L’auteur consacre un long chapitre à documenter les mécanismes de pillage des citoyens pauvres par les institutions municipales affectées par des crises budgétaires causées par la financiarisation, la perte importante de revenus, la désinstrualisation et la fuite des capitaux. Un bracelet électronique peut par exemple coûter 50$, plus 39$ de frais de service mensuels, plus 12$ par jour de frais d’utilisation. Les entreprises privées mandatées par les municipalités pour réduire leurs dépenses, ont le droit de produire des frais et des amendes supplémentaires. Les pauvres sont rapidement enfermés dans un cycle de dette. En 2013, les frais et les amendes comptaient pour 20,2% du budget de la ville de Ferguson.

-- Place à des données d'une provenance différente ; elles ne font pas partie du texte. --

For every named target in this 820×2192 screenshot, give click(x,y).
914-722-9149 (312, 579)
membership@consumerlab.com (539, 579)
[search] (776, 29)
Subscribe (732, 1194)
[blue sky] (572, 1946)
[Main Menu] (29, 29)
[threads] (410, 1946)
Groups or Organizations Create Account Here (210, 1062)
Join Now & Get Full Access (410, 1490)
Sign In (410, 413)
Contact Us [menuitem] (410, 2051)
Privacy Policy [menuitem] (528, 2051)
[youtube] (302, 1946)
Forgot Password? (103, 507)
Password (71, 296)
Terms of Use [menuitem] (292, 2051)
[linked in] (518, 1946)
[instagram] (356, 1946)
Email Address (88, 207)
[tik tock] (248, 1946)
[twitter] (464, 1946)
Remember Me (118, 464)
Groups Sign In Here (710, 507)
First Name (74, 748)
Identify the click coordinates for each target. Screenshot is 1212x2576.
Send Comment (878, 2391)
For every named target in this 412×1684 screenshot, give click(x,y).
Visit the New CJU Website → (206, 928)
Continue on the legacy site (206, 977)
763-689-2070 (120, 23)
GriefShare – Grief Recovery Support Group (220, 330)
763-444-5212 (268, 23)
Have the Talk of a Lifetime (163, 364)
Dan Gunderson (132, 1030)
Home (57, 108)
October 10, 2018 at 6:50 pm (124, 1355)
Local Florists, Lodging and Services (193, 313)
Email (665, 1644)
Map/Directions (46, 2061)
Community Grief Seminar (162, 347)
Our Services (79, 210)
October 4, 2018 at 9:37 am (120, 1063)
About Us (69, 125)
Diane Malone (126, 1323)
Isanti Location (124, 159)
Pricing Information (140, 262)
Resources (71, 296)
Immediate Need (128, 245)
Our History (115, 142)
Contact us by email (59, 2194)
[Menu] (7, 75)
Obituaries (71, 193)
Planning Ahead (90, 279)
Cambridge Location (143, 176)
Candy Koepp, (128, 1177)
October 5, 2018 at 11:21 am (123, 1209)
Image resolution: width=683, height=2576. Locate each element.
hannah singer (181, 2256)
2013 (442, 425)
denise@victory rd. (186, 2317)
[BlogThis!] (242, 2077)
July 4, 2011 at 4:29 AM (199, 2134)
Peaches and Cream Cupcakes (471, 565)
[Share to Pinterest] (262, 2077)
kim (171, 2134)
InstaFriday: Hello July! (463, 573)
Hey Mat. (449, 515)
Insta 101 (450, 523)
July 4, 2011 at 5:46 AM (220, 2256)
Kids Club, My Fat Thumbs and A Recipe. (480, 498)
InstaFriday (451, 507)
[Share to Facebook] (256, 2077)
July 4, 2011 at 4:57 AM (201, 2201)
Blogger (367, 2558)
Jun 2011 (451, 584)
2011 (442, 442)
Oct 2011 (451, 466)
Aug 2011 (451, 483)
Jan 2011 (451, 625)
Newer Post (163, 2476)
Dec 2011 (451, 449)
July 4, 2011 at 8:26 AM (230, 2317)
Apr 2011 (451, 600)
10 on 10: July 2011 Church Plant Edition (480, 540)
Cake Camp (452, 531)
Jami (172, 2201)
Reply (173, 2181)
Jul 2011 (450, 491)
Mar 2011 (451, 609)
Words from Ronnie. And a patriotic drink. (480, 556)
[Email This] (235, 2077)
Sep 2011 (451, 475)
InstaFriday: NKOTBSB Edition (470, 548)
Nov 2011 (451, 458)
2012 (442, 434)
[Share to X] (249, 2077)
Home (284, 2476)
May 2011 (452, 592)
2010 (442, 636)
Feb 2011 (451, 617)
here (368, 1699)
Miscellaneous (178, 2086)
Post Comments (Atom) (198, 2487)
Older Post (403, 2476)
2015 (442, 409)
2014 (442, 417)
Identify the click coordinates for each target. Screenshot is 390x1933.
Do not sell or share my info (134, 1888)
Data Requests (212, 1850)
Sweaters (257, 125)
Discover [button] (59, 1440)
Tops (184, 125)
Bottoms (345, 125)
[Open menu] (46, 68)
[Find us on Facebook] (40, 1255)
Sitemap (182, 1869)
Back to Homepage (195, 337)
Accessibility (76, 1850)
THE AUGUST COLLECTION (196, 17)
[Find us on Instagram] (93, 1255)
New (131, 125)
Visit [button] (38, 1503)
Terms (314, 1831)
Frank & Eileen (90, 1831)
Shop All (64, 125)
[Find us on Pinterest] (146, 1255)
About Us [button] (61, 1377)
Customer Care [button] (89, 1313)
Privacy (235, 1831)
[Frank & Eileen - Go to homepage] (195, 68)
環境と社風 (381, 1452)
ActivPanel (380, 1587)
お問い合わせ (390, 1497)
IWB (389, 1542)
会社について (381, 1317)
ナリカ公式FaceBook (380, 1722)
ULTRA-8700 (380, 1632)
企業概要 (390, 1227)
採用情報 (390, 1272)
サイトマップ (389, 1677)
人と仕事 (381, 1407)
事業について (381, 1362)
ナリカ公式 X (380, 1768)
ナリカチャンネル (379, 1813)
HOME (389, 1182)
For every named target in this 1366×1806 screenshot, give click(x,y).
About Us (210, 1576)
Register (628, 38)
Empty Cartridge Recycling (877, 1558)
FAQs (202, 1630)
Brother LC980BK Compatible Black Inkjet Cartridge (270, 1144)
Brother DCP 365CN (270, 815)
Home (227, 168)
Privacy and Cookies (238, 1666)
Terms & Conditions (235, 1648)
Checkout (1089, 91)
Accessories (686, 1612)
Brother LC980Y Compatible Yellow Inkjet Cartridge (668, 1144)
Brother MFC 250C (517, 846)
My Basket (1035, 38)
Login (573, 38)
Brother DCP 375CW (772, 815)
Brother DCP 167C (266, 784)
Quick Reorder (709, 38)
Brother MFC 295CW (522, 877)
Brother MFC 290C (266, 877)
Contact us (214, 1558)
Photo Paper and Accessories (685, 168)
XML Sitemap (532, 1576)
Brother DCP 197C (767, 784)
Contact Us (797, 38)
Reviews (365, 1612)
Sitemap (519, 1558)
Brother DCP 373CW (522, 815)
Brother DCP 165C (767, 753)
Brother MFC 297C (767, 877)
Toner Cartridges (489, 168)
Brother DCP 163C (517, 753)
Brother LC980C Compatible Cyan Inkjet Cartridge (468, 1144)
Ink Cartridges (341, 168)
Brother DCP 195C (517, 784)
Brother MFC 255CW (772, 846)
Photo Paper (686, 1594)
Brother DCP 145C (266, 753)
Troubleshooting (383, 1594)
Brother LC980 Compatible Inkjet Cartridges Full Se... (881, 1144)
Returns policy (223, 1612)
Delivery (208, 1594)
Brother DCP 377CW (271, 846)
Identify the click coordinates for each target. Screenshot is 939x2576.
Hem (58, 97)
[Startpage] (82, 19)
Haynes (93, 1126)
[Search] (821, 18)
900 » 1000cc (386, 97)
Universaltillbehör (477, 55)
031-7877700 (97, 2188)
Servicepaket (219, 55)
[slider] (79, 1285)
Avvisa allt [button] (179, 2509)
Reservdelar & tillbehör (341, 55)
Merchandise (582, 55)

L’État-capitaliste sert de garde-fou contre les crises causées par les dysfonctionnements du système. Il subventionne le capitalisme en transférant d’importantes quantités de fonds publics au secteur financier : 16 000 milliards de dollars ont été versé au secteur privé pendant et après la crise de 2008.
Jackie Wang, avec l’appui théorique de Michel Foucault et Giorgio Agamben, aborde ensuite « les constructions contemporaines de la délinquance juvénile, sous l’angle biopolitique », notamment de la figure du jeune « superprédateur » dans les années 1990. Alors que les tribunaux pour mineurs avaient été créés car ces derniers étaient considérés comme vulnérables, la plupart des États américains, sauf trois, ont modifié leur législation pour brouiller la distinction mineurs/adultes. « Plus de 2500 délinquants mineurs ont été condamnés à la prison à perpétuité sans possibilité de liberté conditionnelle aux États-Unis. » « La racialisation du mythe du superprédateur est l’un des moyens qu’utilise le biopouvoir pour diviser la population entre les sous-espèces qui méritent de proliférer et celles qui doivent être sacrifiées. » Alors que les principaux responsables de la propagation de ce mythe ont admis s’être trompés, les lois adoptées restent en vigueur.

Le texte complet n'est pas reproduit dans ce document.